La Slovénie est située à la frontière entre l'Europe centrale, la Méditerranée et les Alpes. Les Alpes (dont les Alpes juliennes, les Alpes kamniques-Alpes saviniennes et les chaînes Karavanke et Pohorje) dominent la Slovénie à proximité de l'Autriche. La portion slovène de la côte adriatique s'étend sur environ 50 km de l'Italie à la Croatie.
Le terme « relief karstique », qui désigne une région calcaire comportant des rivières souterraines, des gorges et des grottes (Postojna, Skocjan) a pour origine le plateau du Kras entre Ljubljana et la frontière italienne.
La plaine Pannonienne, au nord-est, en direction de la frontière hongroise, est essentiellement plate. Cependant, la majorité de la Slovénie est vallonée ou montagneuse, avec environ 90 % de sa superficie situé à au moins 200 m au-dessus du niveau de la mer.
A l'est et au sud-est, les Balkans se caractérisent par des montagnes au relief arrondi, très boisées, où l'on trouve de nombreuses espèces animales devenues rares ailleurs en Europe, comme le lynx ou l'ours.

ECONOMIE

Avec sa petite économie de transition et une population d'approximativement deux millions d‘habitants, la Slovénie est un modèle de succès économique et de stabilité pour ses voisins de l’ancienne Yougoslavie.
Le pays, qui a rejoint l’Union européenne en 2004, possède une main-d’œuvre de très bon niveau, un emplacement géographique stratégique et des infrastructures de bonne qualité.
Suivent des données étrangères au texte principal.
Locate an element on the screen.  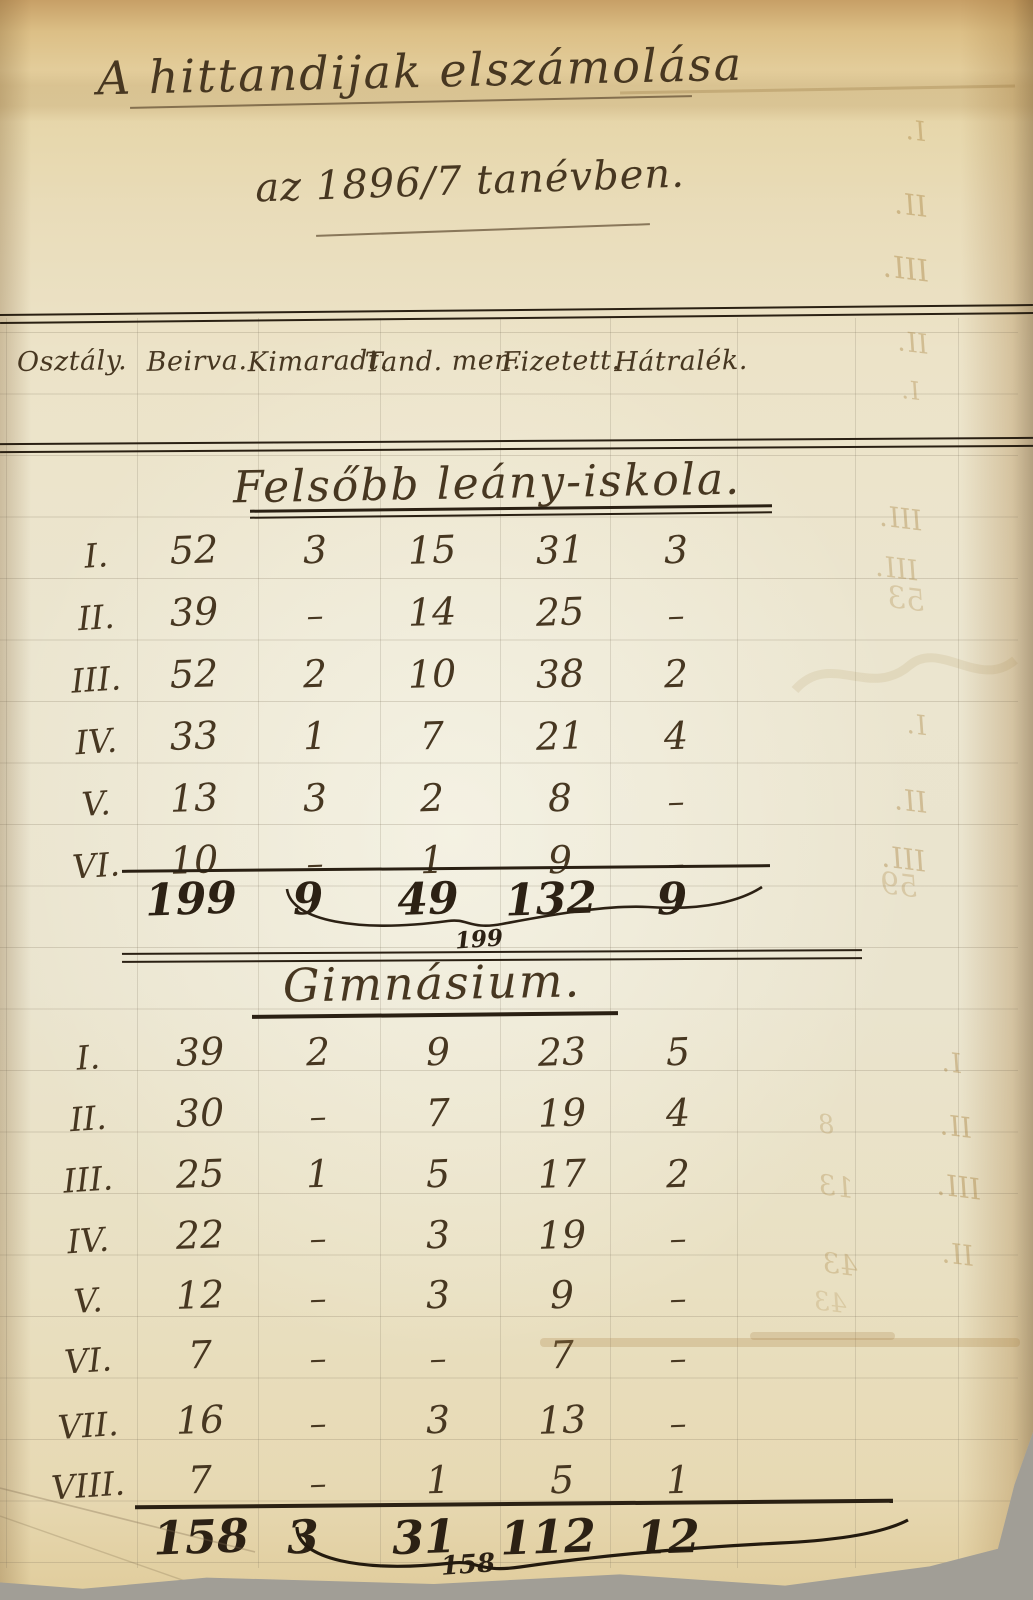
cell-value: 12 is located at coordinates (200, 1295).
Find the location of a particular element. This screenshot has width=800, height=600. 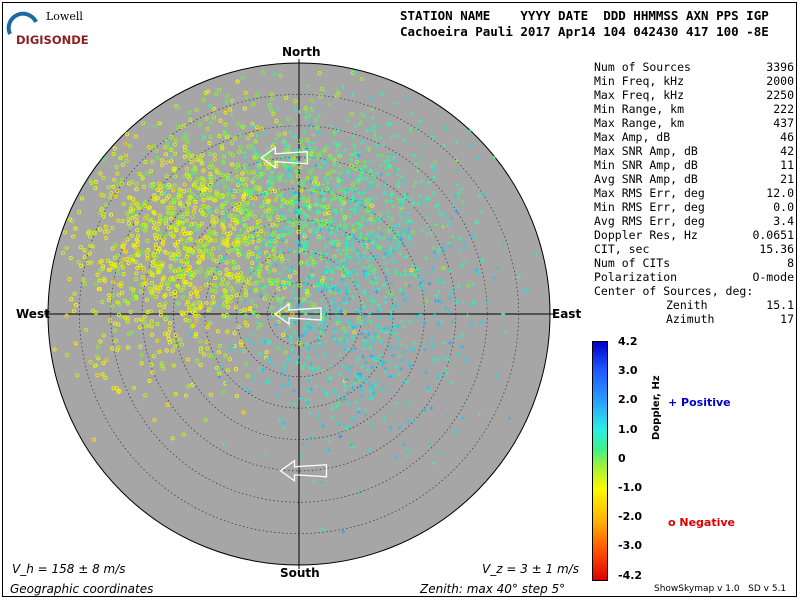

stat-label: Max Range, km is located at coordinates (640, 123).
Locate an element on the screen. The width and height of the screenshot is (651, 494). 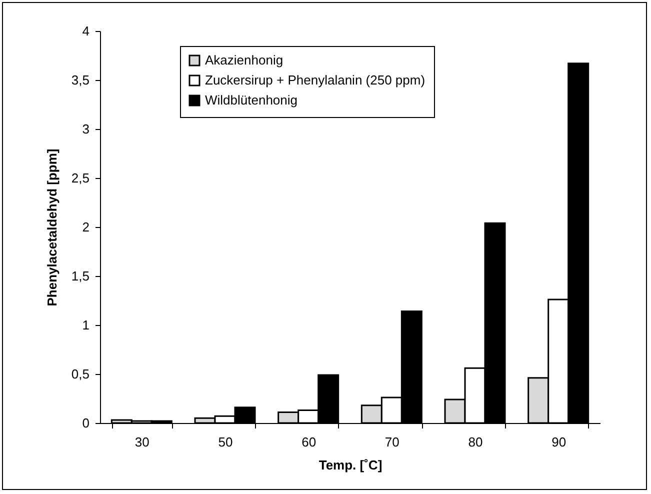
x-tick-label: 30 is located at coordinates (142, 442).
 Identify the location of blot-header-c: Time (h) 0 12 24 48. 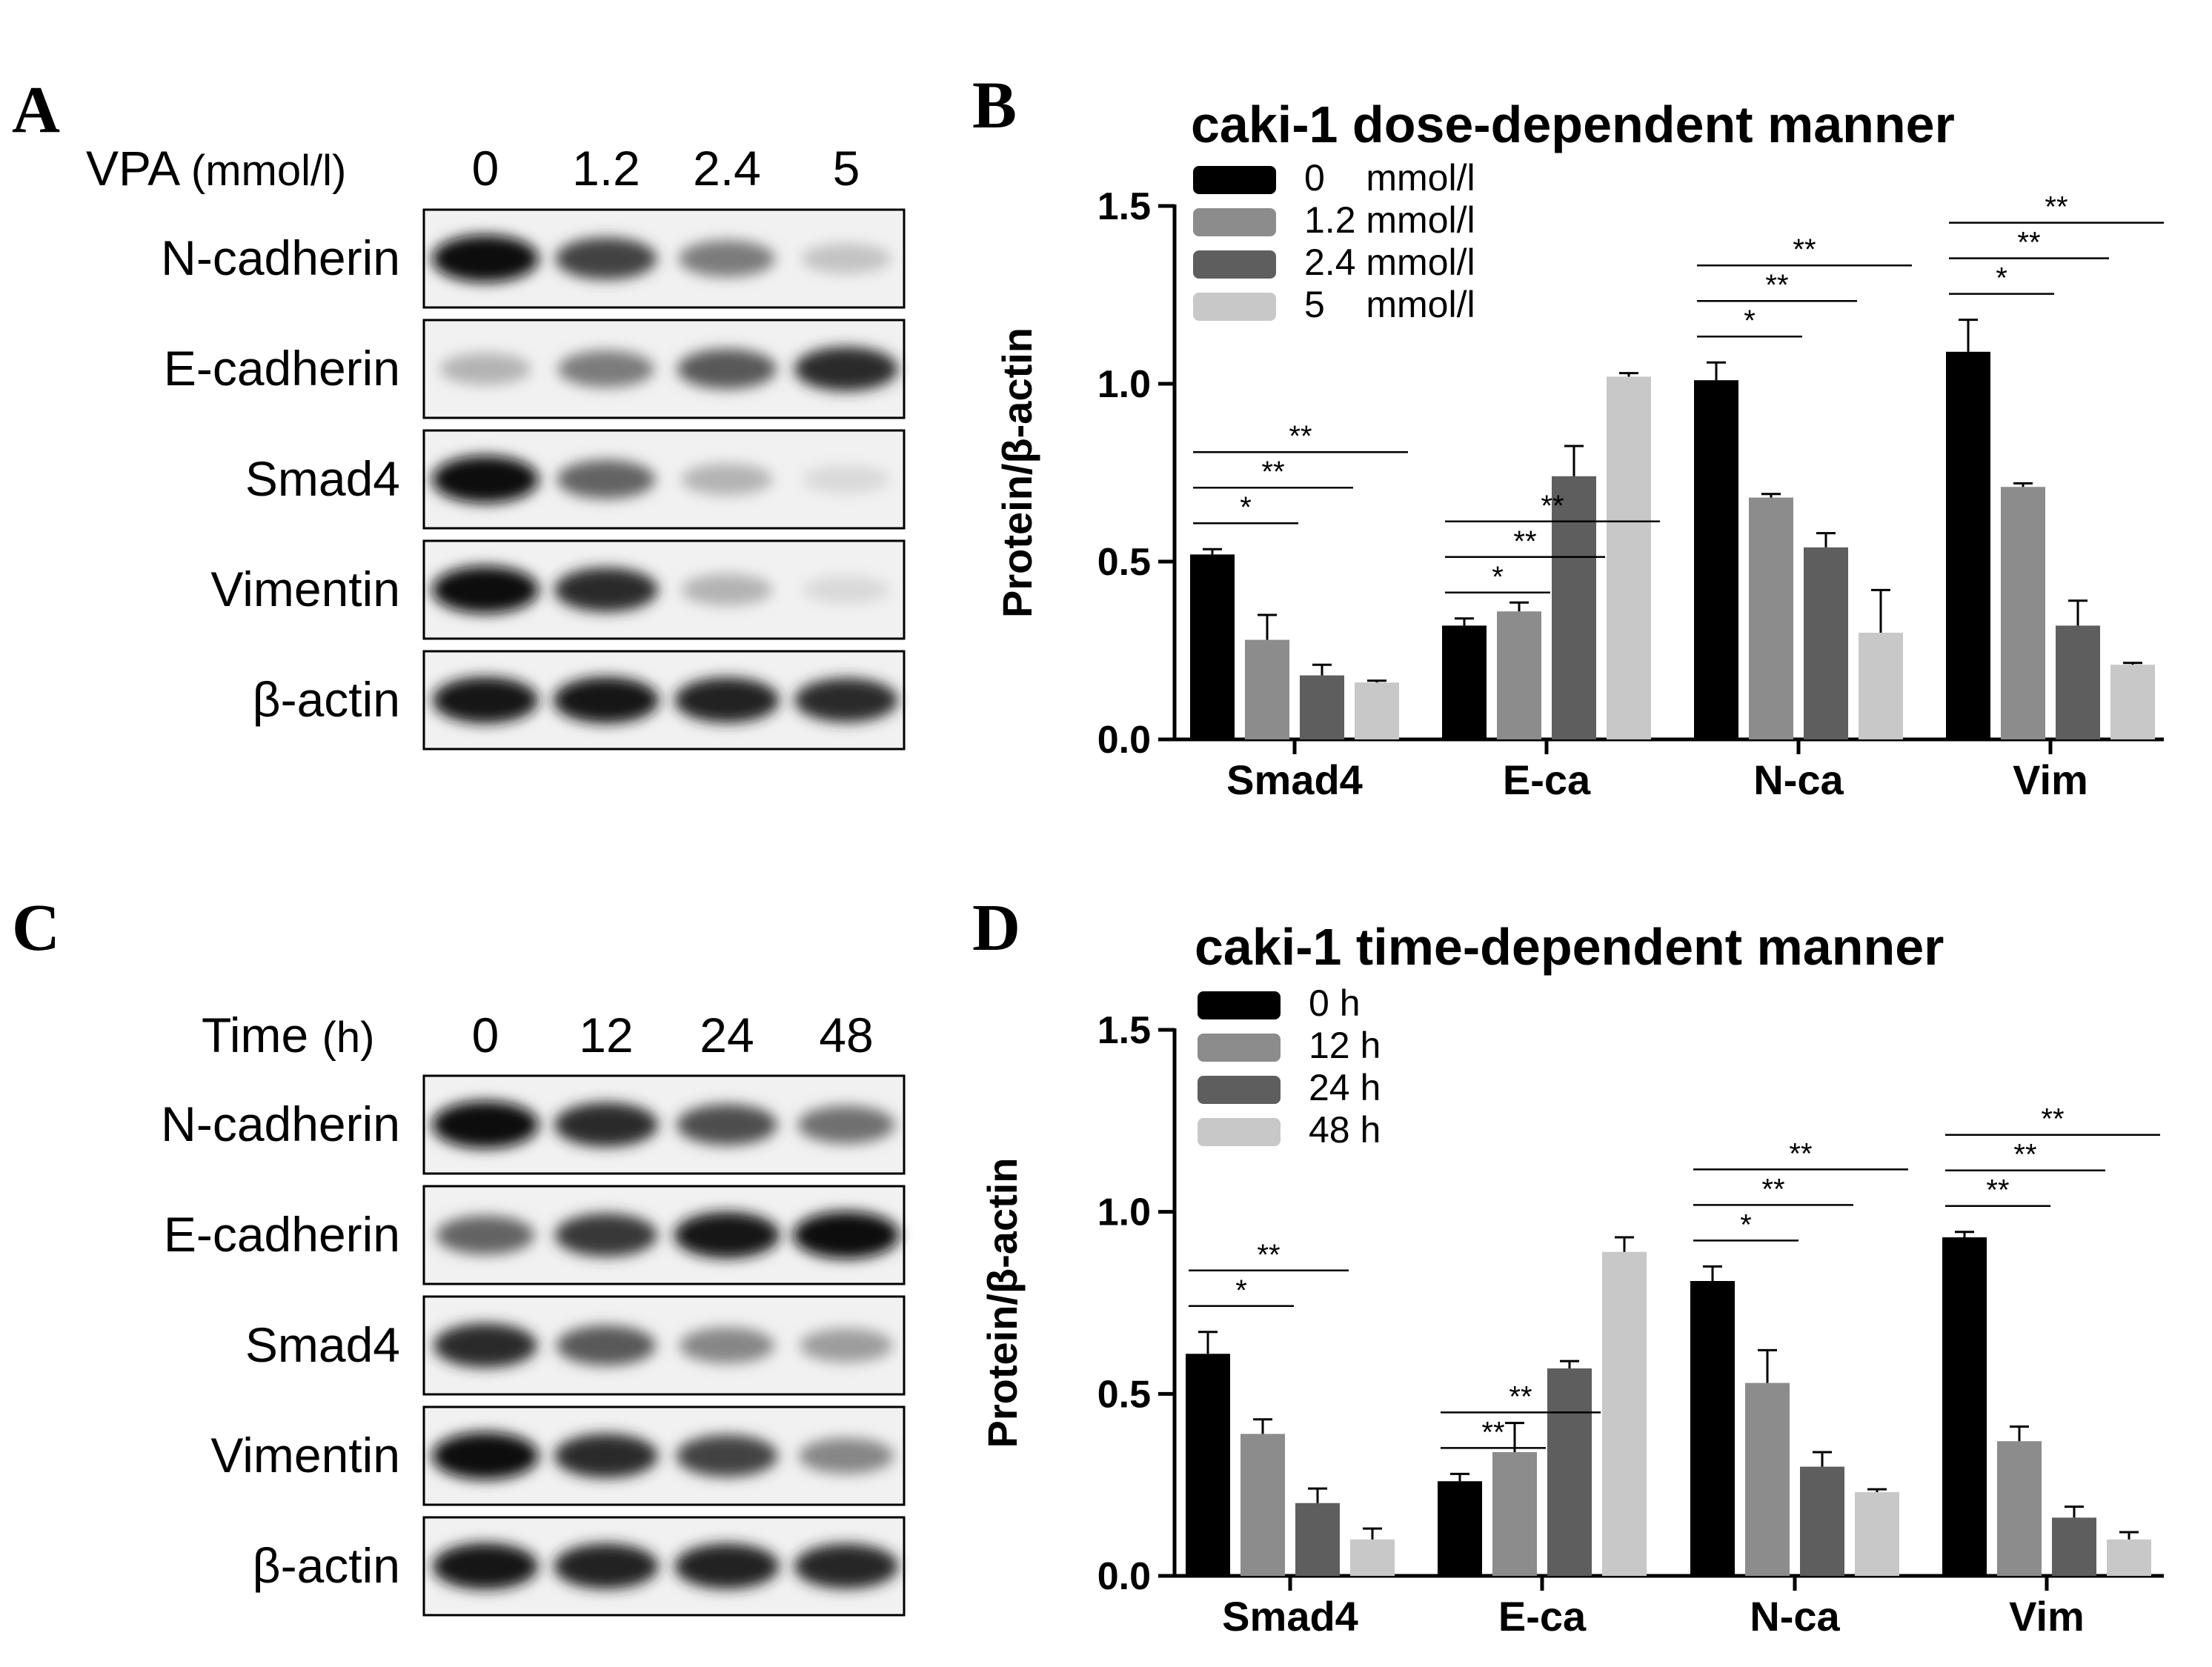
(538, 1035).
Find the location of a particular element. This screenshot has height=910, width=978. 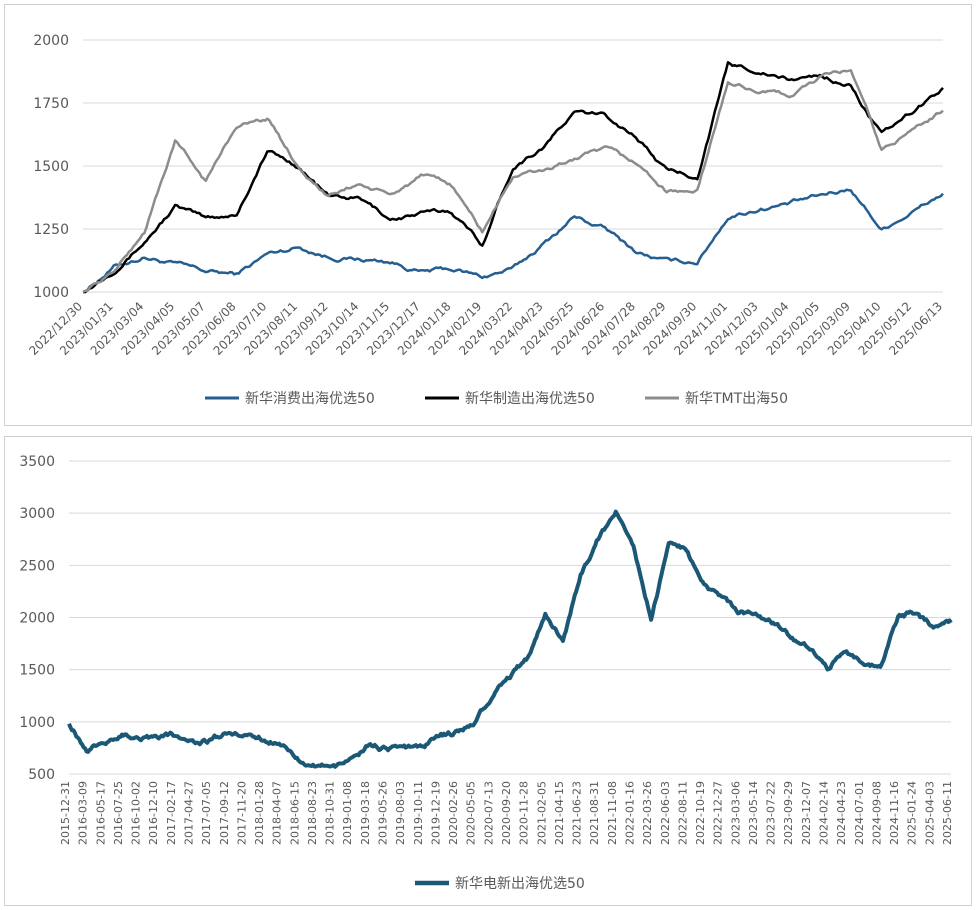

x-tick-label: 2021-08-31 is located at coordinates (594, 813).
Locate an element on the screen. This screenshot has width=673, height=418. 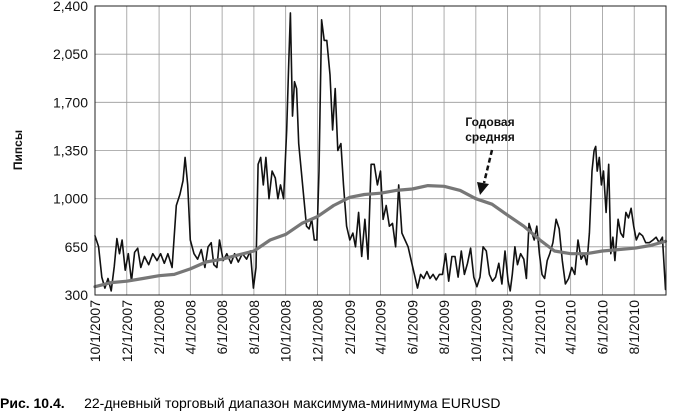
y-tick-labels: 2,400 2,050 1,700 1,350 1,000 650 300 is located at coordinates (70, 152).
La Slovénie possède un PIB par habitant plus élevé que les autres pays d’Europe centrale et elle est devenue en 2004 le premier pays en transition d’une économie étatique vers une économie libérale à passer du statut de pays emprunteur à partenaire donateur à la Banque mondiale.
Beaucoup de secteurs de l'économie restent encore dirigés et les investissements étrangers en Slovénie sont les plus bas de l’Union européenne.
Les impôts sont relativement hauts et le marché de la main-d’œuvre reste encore très règlementé.
Les industries, héritage de la période communiste, perdent des parts de marché au profit de pays plus compétitifs, comme la Chine, l’Inde et bien d'autres.
En octobre 2004, le gouvernement a promis d'accélérer la privatisation de plusieurs grandes entreprises d’état et de mettre en œuvre des réformes économiques de baisse des charges fiscales, de flexibilisation du marché du travail. Il veut aussi augmenter l'efficacité du gouvernement.